Ironically, there are two reasons why the Wildcats just might develop a snarl—and one major reason they might not. For openers, Parrish made about $90,000 a year; Snyder will make around $200,000—and a bunch more in incentives if he's a winner. Assistant coaches were earning between $29,000 and $47,000 in 1988; now they are making between $34,000 and $62,000, close behind their colleagues at Oklahoma and Nebraska. The recruiting budget has been increased from $175,000 in 1988 to $300,000. Overall, the football budget has gone from $2.3 million last year to $2.95 million this year. Included in there is $100,000 for Snyder to spend any way he sees fit.
Miller, who was assured of greater support from the university when he became AD in Manhattan a year ago, is spending $625,000 to expand and remodel the football offices, $200,000 to enlarge the indoor workout facility, $600,000 for new artificial turf and $2 million for a new press box to replace the temporary one that was built in 1967 and is still in use. "You either call all this a deficit," says Miller, "or an investment in the future.
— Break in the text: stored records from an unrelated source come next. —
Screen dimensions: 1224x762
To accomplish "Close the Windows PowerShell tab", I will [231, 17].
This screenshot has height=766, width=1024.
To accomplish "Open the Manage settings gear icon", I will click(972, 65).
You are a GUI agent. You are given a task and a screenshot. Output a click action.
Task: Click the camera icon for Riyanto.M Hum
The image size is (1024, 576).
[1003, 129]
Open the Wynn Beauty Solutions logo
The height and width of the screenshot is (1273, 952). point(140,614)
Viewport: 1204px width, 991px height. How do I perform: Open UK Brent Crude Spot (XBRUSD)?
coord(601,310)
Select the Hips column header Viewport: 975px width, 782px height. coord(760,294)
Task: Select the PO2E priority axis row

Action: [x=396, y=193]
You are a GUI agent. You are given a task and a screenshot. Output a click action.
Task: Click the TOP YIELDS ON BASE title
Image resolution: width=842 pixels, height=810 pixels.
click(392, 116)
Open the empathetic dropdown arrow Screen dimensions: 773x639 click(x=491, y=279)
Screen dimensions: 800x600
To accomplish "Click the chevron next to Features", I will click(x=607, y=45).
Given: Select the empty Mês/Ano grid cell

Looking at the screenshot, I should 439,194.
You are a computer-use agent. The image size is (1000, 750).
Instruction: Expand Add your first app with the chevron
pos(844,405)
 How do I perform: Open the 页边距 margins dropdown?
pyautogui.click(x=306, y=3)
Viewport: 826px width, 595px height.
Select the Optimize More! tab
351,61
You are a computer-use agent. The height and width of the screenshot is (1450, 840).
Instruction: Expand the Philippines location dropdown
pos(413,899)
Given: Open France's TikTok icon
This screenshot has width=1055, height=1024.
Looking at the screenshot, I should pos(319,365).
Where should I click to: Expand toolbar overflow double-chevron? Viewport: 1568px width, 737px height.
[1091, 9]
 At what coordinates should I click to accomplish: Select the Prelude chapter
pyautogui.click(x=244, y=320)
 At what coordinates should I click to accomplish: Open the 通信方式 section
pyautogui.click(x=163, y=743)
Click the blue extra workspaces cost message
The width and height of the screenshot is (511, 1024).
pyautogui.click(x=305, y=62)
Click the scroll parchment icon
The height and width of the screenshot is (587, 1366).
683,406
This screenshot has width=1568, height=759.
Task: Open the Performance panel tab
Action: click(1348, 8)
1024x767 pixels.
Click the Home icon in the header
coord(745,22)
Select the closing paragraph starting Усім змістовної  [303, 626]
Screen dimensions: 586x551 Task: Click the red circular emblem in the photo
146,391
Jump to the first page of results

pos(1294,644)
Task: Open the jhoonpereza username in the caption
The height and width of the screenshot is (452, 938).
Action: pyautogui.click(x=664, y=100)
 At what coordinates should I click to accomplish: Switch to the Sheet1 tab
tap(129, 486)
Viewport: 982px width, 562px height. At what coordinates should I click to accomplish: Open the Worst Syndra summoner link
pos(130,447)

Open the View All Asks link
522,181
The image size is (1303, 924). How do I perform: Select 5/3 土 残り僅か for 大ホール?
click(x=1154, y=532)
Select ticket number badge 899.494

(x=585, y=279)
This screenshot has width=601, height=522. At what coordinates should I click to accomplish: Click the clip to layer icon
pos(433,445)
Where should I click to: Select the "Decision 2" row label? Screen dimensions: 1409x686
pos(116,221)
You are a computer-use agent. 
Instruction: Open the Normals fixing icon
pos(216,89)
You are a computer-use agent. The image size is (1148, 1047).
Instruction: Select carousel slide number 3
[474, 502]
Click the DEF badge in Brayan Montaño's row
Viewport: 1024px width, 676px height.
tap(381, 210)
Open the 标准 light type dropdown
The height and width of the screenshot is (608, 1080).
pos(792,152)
I say it's an investment in the future."
Another good sign is that the whining has stopped in Manhattan. Miller, who will tolerate no negativism, says, "What we have said for all these years was that it was O.K. to be bad. Well, it's not O.K. anymore." University president Jon Wefald says, "We can turn this program around," and points to Lee Iacocca for inspiration. (Of course, Chrysler still had wheels on it when Iacocca arrived.) The players seem to be picking up on this cautious optimism. Defensive back Marcus Miller says, "Hopefully, we will pull off some miracles and go to the Orange Bowl." Safety Erick Harper says, "I look at Oklahoma and I only see three major differences—they look bigger, they look faster, and they look better."
One bad omen is that Kansas simply doesn't have enough talented football bodies. There are 19 four-year, football-playing colleges in the state, plus nine junior colleges. But according to a 1981 NCAA study, only 570 Kansas high school graduates who have played football are available each season to the 30 teams. This is the lowest ratio in the nation. Conversely, talent- and population-rich Florida has 3,992 players available for the state's seven football schools. And the growth of national recruiting by the major powers means that Kansas hotshots are easily wooed to schools that play on national TV and go to bowl games.
What more's to be done? Michigan's Bo Schembechler says, charitably, "They just need one spark." Oklahoma State's Pat Jones says, "They just have to hammer away." And Jim Dickey, now an assistant coach at Florida, says, "It will be very, very difficult, but if they are very, very lucky, then possibly they will have a chance." Glen Stone, a former K-State publicist who's now at TCU, says of the Wildcats' plight, "I don't think there is a solution. But just because there are no answers is no reason to quit trying."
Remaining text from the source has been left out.